More details emerge about Gabby Petito's last days as communities where she made her mark mourn

Originally Published: 23 SEP 21 03:24 ET
Updated: 23 SEP 21 08:36 ET


    (CNN) -- As authorities investigate Gabby Petito's death, a small crowd gathered Wednesday night in Salt Lake City to mourn the 22-year-old whose road trip with her fiancé ended in tragedy.

The couple had been visiting national parks in the West in their van, chronicling their travels on social media with the hashtag #VanLife, before Petito went missing. And though she never lived in Utah, Petito's love of nature and her time there -- including an encounter with Moab police that was captured on bodycam -- has connected her with the community.

"We won't forget about you. We won't let your light dim," vigil organizer Serena Chavez said before the group.

"We will remember other women or children who are missing," Chavez continued, raising a broader problem highlighted by Petito's disappearance. "Their families are devastated, and I can only imagine what Gabby's family is going through."

Petito's remains were found Sunday in an undeveloped camping area in Bridger-Teton National Forest in Wyoming. She was reported missing by her family on September 11, after her fiancé, Brian Laundrie, returned home to Florida from the road trip without her on September 1.

Authorities have been searching a Florida nature preserve for Laundrie. And after her death was ruled a homicide Tuesday, the FBI turned to the public, asking for help finding him.

Before she moved to Florida, Petito had worked as a hostess at Smoke on the Water in Wilmington, North Carolina. Coworkers there say she made everyone feel loved, according to CNN affiliate WWAY. It was another community upon which the young woman made her mark.

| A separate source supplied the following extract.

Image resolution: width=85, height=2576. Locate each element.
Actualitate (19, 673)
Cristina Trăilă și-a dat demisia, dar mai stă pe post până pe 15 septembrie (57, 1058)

"She's not just a name. She's not just a case. She was a person, and she was very special to a lot of people and many of us here," the restaurant's general manager, Lara Witschen, told WWAY. "She was a good soul, a good spirit, and touched so many lives. That's what we want her to be remembered for."

Witness says she saw a 'commotion' involving the couple

Petito's story has become a national obsession for many, spurring digital detectives to comb through the couple's online trail to try to solve the case. The story has also further highlighted the nearly 90,000 missing person cases active at the end of 2020, according to the National Crime Information Center.

It also has spurred people to come forward with accounts of Petito's last days.

Nina Angelo and her boyfriend, Matt England, saw a "commotion" last month as Petito and Laundrie were leaving The Merry Piglets Tex-Mex restaurant in Jackson, Wyoming, she told CNN Wednesday.

Petito was in tears and Laundrie was visibly angry, going into and out of the restaurant several times, showing anger toward the staff around the hostess stand, Angelo said. The couple's waitress was also visibly shaken by the incident, said Angelo, who told CNN she did not see any violence or physical altercation between Petito and Laundrie.

A manager at The Merry Piglets, who declined to give her name, did see "an incident" at the restaurant on August 27 and called the FBI on Wednesday, she told CNN. The manager declined to describe what happened and said the restaurant did not have surveillance video of the incident.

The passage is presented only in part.